[Entries taken from a collection]
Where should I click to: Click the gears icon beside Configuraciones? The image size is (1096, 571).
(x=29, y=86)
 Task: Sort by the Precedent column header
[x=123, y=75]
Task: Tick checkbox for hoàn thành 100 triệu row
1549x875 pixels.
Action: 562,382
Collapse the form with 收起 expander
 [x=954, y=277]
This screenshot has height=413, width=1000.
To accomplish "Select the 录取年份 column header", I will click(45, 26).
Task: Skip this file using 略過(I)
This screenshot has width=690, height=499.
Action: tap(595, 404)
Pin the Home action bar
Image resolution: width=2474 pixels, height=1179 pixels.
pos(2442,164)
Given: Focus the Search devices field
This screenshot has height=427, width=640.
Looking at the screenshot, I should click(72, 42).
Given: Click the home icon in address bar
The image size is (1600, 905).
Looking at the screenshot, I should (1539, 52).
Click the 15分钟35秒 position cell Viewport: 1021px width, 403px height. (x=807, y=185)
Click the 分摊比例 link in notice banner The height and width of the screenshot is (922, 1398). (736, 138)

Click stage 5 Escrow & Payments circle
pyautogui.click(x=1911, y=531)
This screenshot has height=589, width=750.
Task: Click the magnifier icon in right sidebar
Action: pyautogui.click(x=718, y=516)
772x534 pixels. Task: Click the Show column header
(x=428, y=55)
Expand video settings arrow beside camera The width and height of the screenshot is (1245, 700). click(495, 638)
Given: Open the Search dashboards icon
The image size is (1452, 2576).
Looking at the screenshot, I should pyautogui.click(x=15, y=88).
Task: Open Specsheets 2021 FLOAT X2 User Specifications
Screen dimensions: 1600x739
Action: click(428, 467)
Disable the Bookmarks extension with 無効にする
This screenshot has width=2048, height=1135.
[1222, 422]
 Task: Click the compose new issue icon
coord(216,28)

Work to complete
Pull out every line of the material above that contains the string "pixels". Case counts.

Output for this exercise
1549x875 pixels.
Image resolution: width=2474 pixels, height=1179 pixels.
772x534 pixels. Task: Click the Show column header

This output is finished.